Mfsd2a deficiency alters the AT2 cell lipidome reflective of changes in BAL. Lipidomic analysis of AT2aKO and 2a^fl/fl BAL 2 weeks post-tamoxifen treatment. Total PC 32:0 (A) and phospholipid (PL) species containing DHA (PL-DHA) (B) or AA (PL-AA) (C) were reduced in AT2aKO BAL relative to 2a^fl/fl. D, lipidomic analysis of AT2aKO and 2a^fl/fl AT2 cells 2 weeks post-tamoxifen treatment. Total PC 32:0 was reduced in AT2aKO AT2 cells relative to 2a^fl/fl. E, mol% lipid species represented as a volcano plot. Dots above dashed line indicate lipid species that are significantly different between AT2aKO and 2a^fl/fl AT2 (PL, SL, and NL. F, PLs with monounsaturated fatty acids (PL-MUFA) species were increased in AT2aKO AT2 cells relative to 2a^fl/fl.
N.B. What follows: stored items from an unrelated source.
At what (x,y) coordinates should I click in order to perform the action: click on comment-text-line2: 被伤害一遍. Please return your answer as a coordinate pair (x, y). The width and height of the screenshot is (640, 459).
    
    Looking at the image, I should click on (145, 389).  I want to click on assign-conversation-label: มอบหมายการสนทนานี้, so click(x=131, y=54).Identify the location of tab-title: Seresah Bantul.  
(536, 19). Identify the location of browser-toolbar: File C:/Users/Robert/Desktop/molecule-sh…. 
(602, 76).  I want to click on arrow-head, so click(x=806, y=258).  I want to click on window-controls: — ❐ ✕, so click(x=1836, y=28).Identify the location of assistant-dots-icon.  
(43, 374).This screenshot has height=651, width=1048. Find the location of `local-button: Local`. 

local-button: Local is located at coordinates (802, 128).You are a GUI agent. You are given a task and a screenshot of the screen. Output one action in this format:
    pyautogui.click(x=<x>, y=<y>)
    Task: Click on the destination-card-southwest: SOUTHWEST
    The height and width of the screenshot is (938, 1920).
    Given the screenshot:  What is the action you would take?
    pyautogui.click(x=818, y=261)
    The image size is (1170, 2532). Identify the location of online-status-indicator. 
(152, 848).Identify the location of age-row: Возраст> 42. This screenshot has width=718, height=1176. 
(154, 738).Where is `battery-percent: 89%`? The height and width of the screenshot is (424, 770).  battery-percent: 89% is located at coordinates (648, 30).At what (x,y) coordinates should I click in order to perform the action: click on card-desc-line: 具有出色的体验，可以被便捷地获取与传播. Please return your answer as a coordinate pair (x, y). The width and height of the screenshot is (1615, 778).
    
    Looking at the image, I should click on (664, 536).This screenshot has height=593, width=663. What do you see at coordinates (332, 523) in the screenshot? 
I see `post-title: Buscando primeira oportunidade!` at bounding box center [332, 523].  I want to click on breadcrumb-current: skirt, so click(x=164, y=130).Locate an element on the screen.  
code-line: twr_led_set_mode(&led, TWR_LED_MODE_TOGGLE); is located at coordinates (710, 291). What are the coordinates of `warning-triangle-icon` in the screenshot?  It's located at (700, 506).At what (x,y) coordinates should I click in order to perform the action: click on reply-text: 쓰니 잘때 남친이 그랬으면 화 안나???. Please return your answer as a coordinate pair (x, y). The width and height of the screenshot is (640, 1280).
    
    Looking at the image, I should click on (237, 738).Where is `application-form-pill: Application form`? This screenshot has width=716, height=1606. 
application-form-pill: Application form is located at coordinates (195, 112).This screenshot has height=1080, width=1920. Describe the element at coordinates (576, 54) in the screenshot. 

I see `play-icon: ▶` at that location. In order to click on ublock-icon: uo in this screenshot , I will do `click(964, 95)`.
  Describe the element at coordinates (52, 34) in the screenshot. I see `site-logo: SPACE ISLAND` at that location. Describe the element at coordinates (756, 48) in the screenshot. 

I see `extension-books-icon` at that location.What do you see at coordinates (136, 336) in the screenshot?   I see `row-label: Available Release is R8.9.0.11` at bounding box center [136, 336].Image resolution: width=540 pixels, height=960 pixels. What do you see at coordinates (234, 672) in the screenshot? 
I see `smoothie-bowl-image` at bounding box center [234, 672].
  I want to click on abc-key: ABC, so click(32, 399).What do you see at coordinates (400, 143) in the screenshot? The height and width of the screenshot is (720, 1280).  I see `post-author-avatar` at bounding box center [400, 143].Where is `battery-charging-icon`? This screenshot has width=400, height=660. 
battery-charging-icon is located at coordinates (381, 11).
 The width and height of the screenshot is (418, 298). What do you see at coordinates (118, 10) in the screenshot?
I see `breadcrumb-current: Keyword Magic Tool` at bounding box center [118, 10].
G, PC–DHA species were reduced in AT2aKO AT2 cells relative to 2a^fl/fl, similar to changes in the BAL lipidome. For A–D, data are represented as mean μmol/μl BAL ± SE, with individual points denoting biological replicates. 2a^fl/fl, n = 13; AT2aKO, n = 12. For F–H, data represented as mol% ± SE of PLs, with individual points denoting biological replicates. n = 7 per genotype. Unpaired t test with Welch's correction, ∗p < 0.05; ∗∗p < 0.01; ∗∗∗p < 0.001. H, model to show Mfsd2a is required for surfactant homeostasis. AT2 cells synthesize surfactants, which are secreted as DPPC-rich lamellar bodies at the apical surface that unravel into large surfactant aggregates that make up the alveolar lining fluid. Spent surfactant is released as small surfactant aggregates that are hydrolyzed by sPLA₂ in the alveolar space to produce lysophosphatidylcholines (LPCs). LPC are then taken up by Mfsd2a expressed at the apical surface of AT2 cells and serve as a precursor for the synthesis of PC–DHA that are then remodeled into the main surfactant PL DPPC. Some LPCs can also be cleared by alveolar macrophages. In the absence of Mfsd2a, uptake of LPCs is limited resulting in reduction in PC–DHA leading to reduced resynthesis of DPPC. Moreover, reduced sPLA₂ activity in the absence of Mfsd2a might be a result of altered surfactant composition.